Hi, I would like to seek some help to solve my problem in compiling an OpenACC directed program. The program is simplified and shown below:
module math
contains
SUBROUTINE pnm (A,N,IWK,WK)
!$acc routine seq
IMPLICIT NONE
INTEGER4 N,IWK(6N+150)
DOUBLE PRECISION WK(6N+150)
COMPLEX16 A(N)
INTEGER*4 K,ILL,JJ,K0,KB,JK,I,J,ITA,ITB
15 K = -IWK(ILL+K)
JJ = K0
K0 = JK * K + KB
I = 0
IF (K .NE. J) GO TO 15
55 A(K0+I+1) = DCMPLX(WK(ITA+I),WK(ITB+I))
I = I + 1
IF (I .LT. JK) GO TO 55
END
end module math
program main
use math
implicit none
integer(kind=4)::nmax,n_north,n_east,i,j,k,m,num_grid,prd
integer,allocatable:: iwk(:)
real(kind=8),allocatable::grav(:,:),wk(:)
real(kind=8):: error
character(len=40) filedgcombine
complex*16,allocatable:: pnmdata_cpx(:)
write(*,*) "please input n_east,n_north,num_grid and nmax"
read(*,*) n_east,n_north,num_grid,nmax
allocate(grav(num_grid,4))
allocate(pnmdata_cpx(n_east))
allocate(iwk(6*n_east+150))
allocate(wk(6*n_east+150))
write(*,*) "please input the gravity anomaly file name and error "
read(*,*) filedgcombine,error
open(unit=10,file=filedgcombine)
do i=1,num_grid
read(10,*) grav(i,1),grav(i,2),grav(i,3),grav(i,4)
end do
close(10)
!$acc kernels
!$acc loop independent private(pnmdata_cpx)
do i=1, n_north
pnmdata_cpx=dcmplx(0.D0,0.D0)
!$acc loop independent
do j=1, n_east
pnmdata_cpx(j)=dcmplx(grav((i-1)*n_east+j,4))
end do
call pnm(pnmdata_cpx,n_east,iwk,wk)
end do ! loop i
!$acc end kernels
end ! the main program
If I compile it with the following command:
mpif90 -acc -gpu=cc70 -gpu=cuda11.0 -Minfo=accel example.f90 -o example
The error information are shown below:
pnm:
0, Accelerator region ignored
16, Accelerator restriction: invalid loop
0 inform, 0 warnings, 1 severes, 0 fatal for pnm
main:
51, Generating implicit copy(wk(:),n_east) [if not already present]

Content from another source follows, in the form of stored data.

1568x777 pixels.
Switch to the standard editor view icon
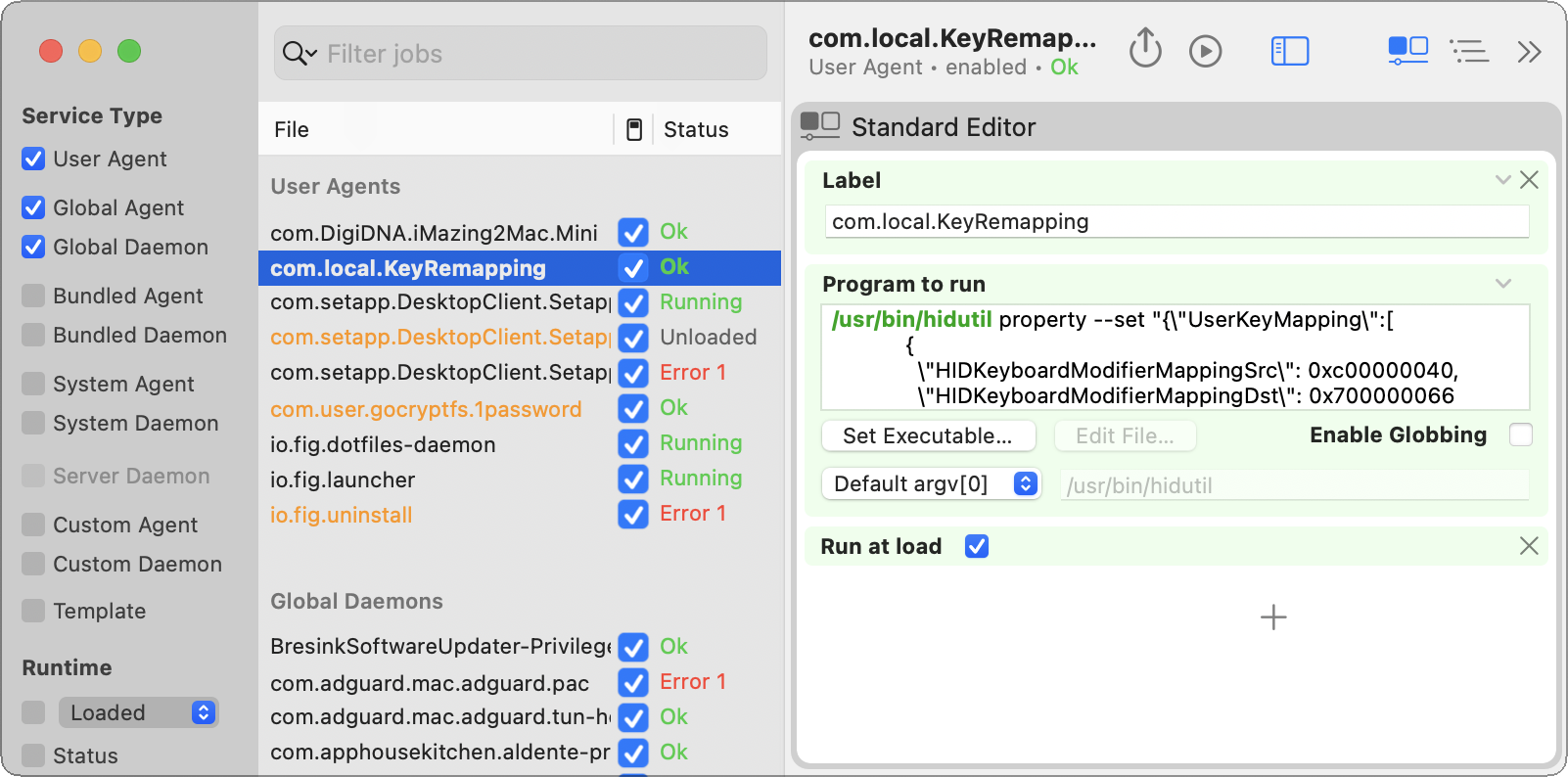tap(1407, 50)
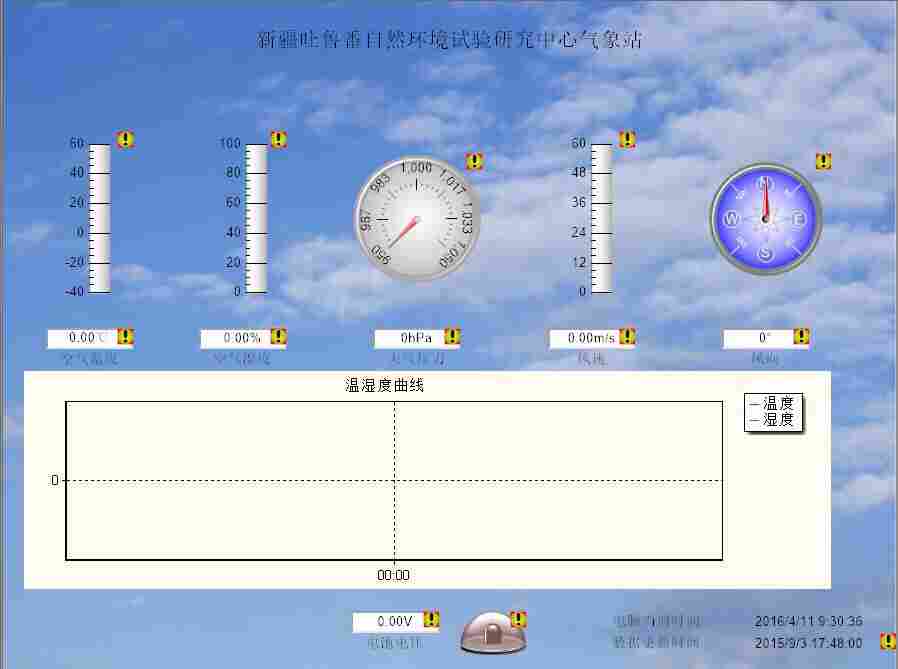The height and width of the screenshot is (669, 898).
Task: Click the alert icon next to the compass
Action: pos(823,161)
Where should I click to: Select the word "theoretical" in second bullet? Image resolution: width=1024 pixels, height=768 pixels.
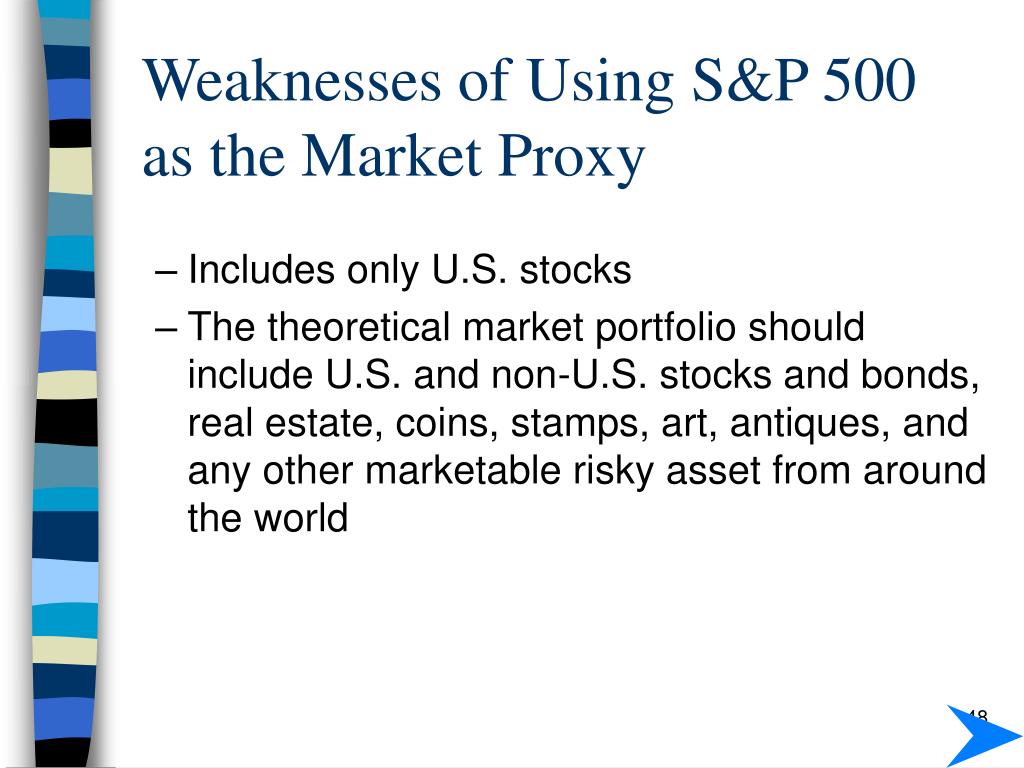tap(359, 327)
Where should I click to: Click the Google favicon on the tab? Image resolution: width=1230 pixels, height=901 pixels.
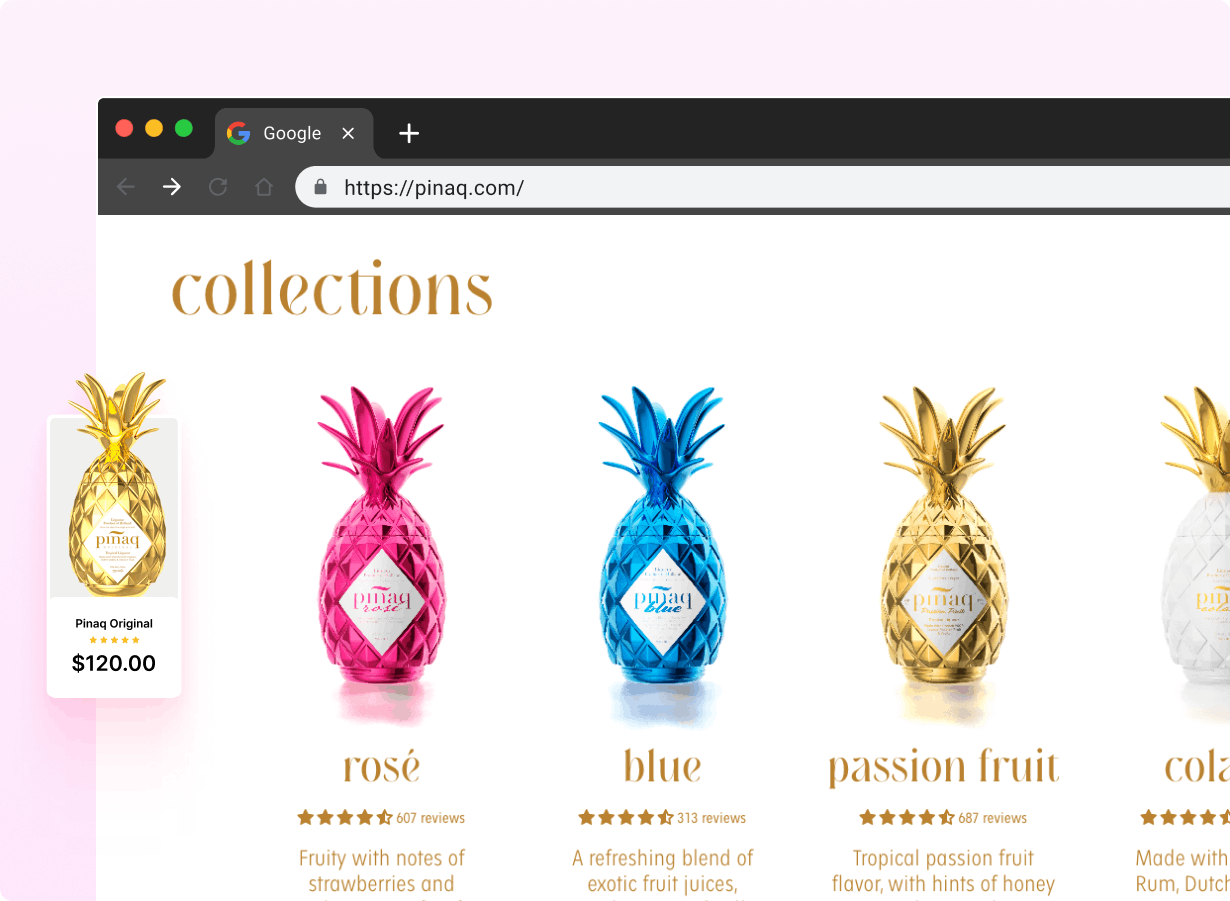click(x=238, y=133)
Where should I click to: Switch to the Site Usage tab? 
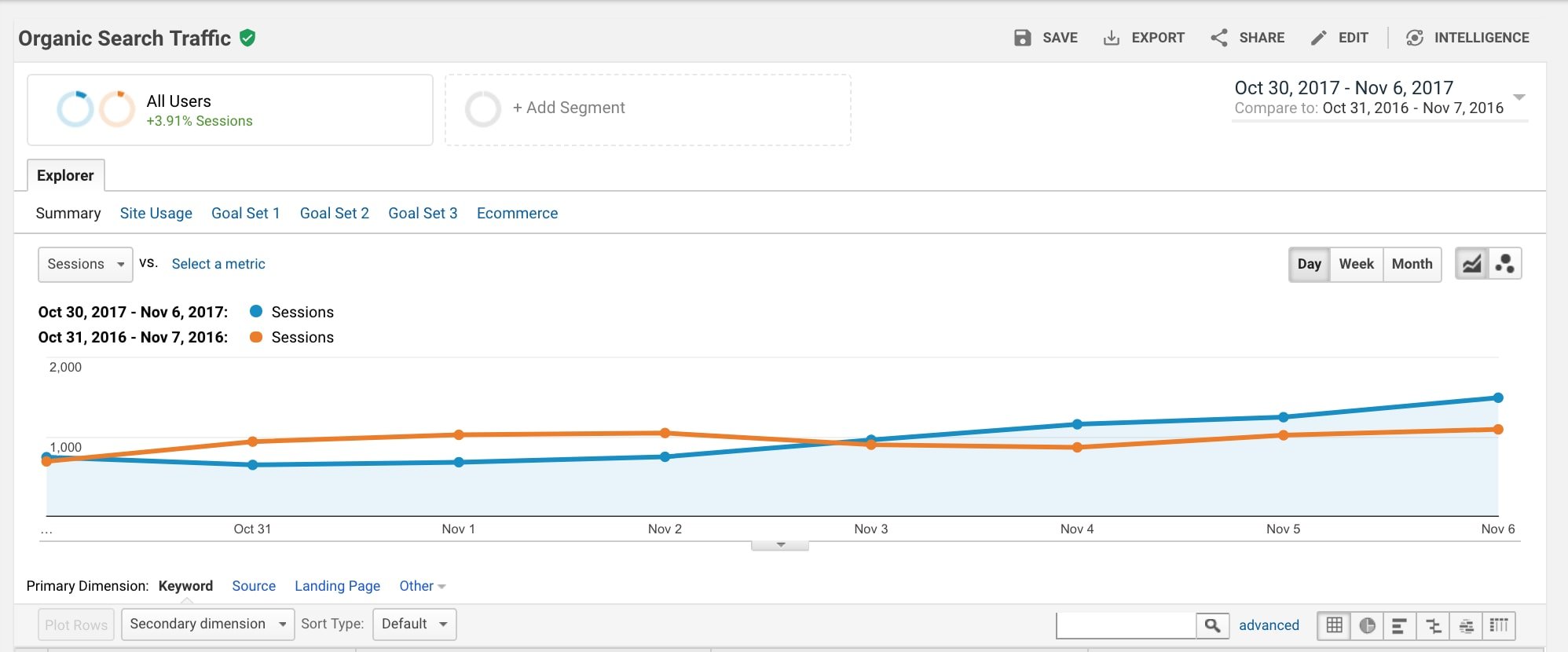pos(156,213)
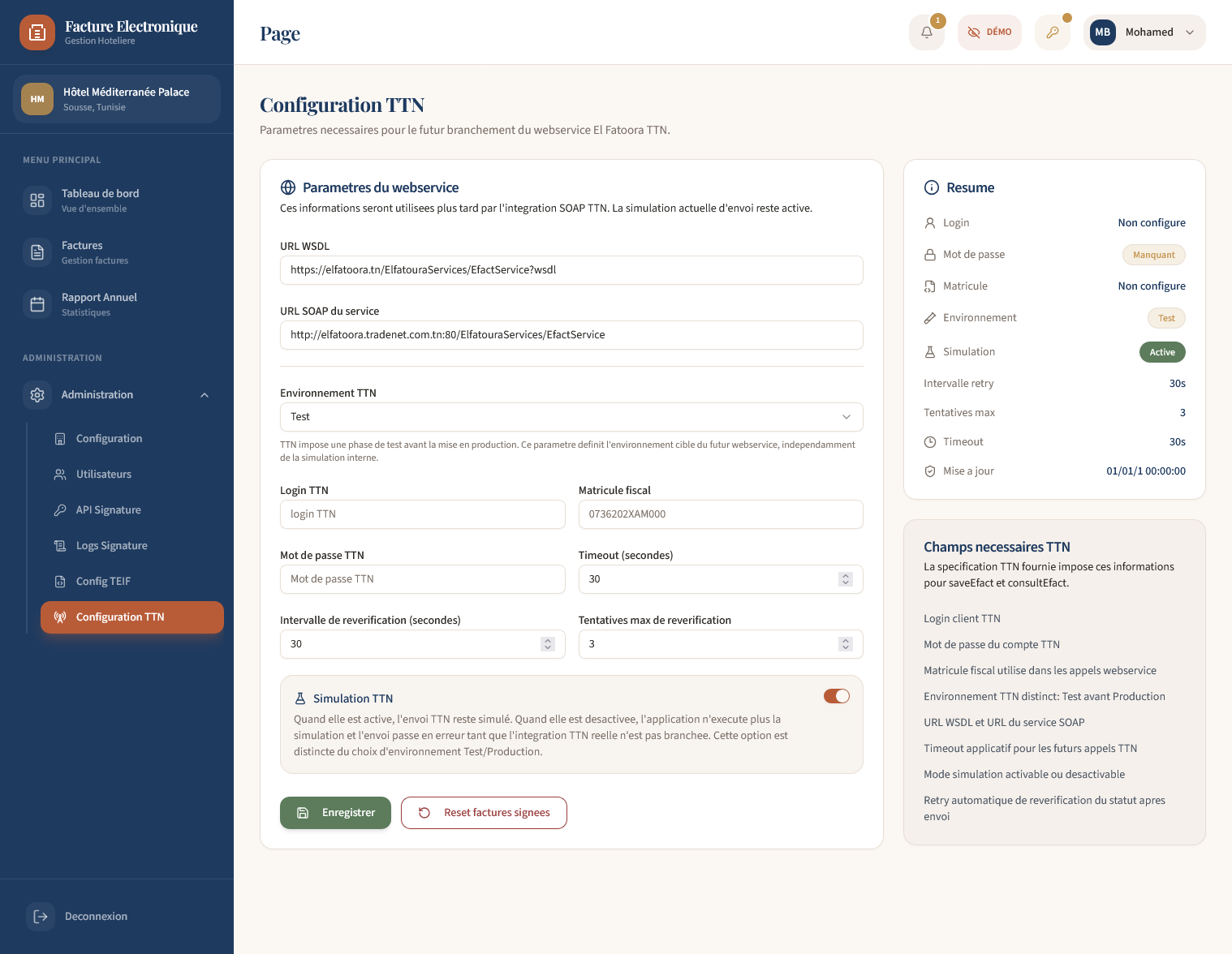Click the Factures document icon
Screen dimensions: 1232x954
click(x=37, y=251)
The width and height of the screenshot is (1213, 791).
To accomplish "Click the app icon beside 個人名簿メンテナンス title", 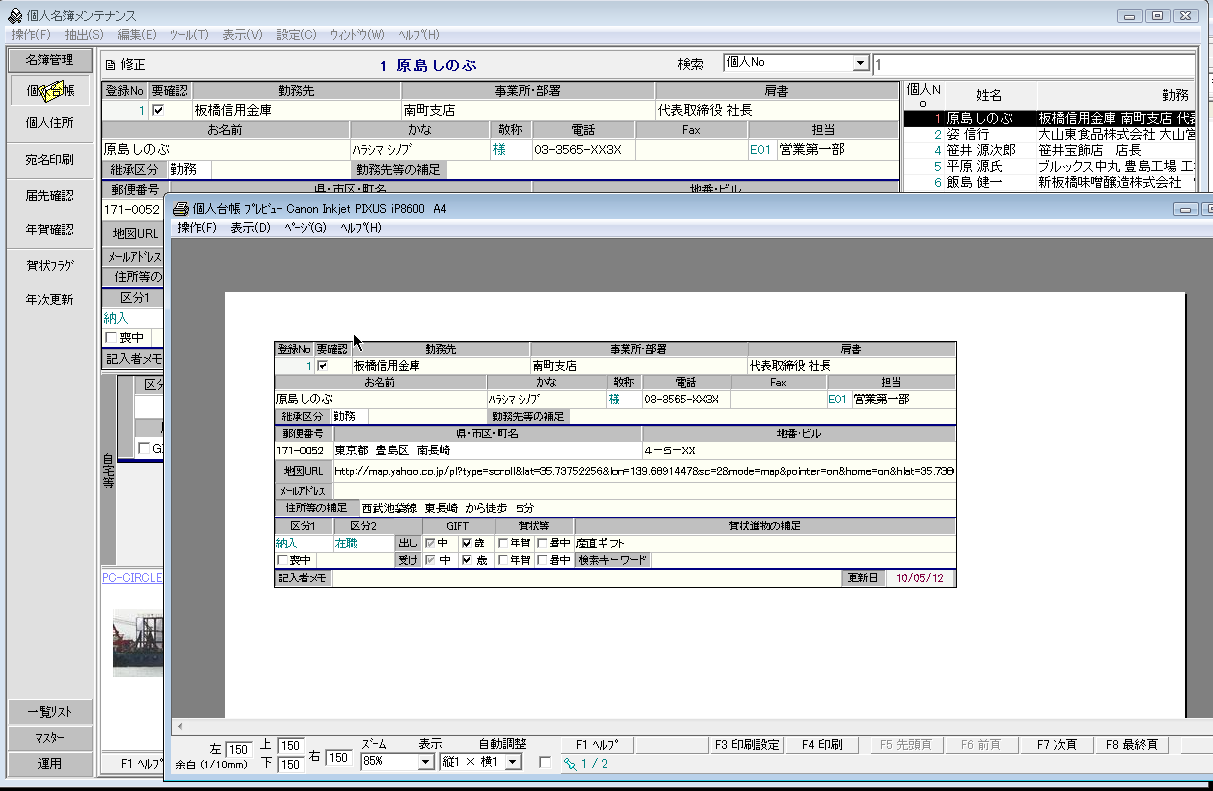I will pyautogui.click(x=15, y=16).
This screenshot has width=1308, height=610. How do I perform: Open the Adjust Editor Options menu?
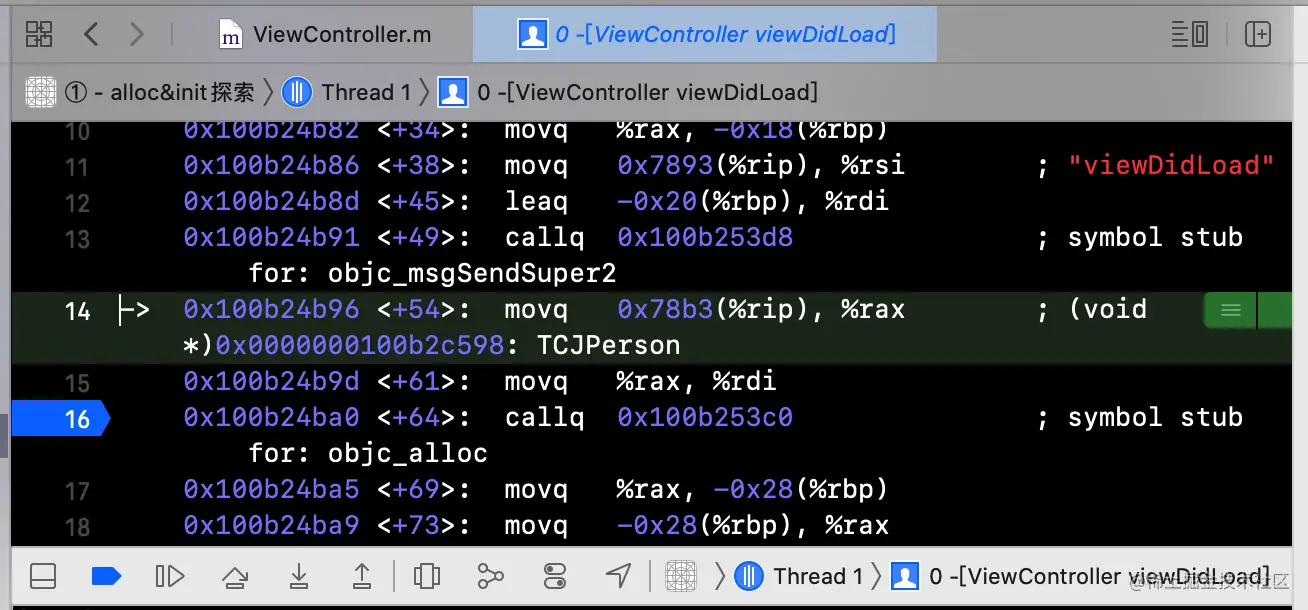(x=1190, y=34)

Generating implicit copyin(grav(:,4)) [if not already present]
Generating implicit copy(iwk(:)) [if not already present]
53, Loop is parallelizable
Generating Tesla code
53, !$acc loop gang ! blockidx%x
54, !$acc loop vector(128) ! threadidx%x
56, !$acc loop vector(128) ! threadidx%x
54, Loop is parallelizable
56, Loop is parallelizable
It says the loop 15 in the subroutine is invalid loop. There are two loop in the subroutine. The other loop is loop 55. However, if I delete or comment the loop 55, which means the program is changed, the program could be successfully compiled.
I could not find some problems in the loop 15. Moreover, the program could be successfully compiled to a cpu-version program with the command “gfortran”
Could someone tell why the loop could be compiled to GPU program?
Many thanks!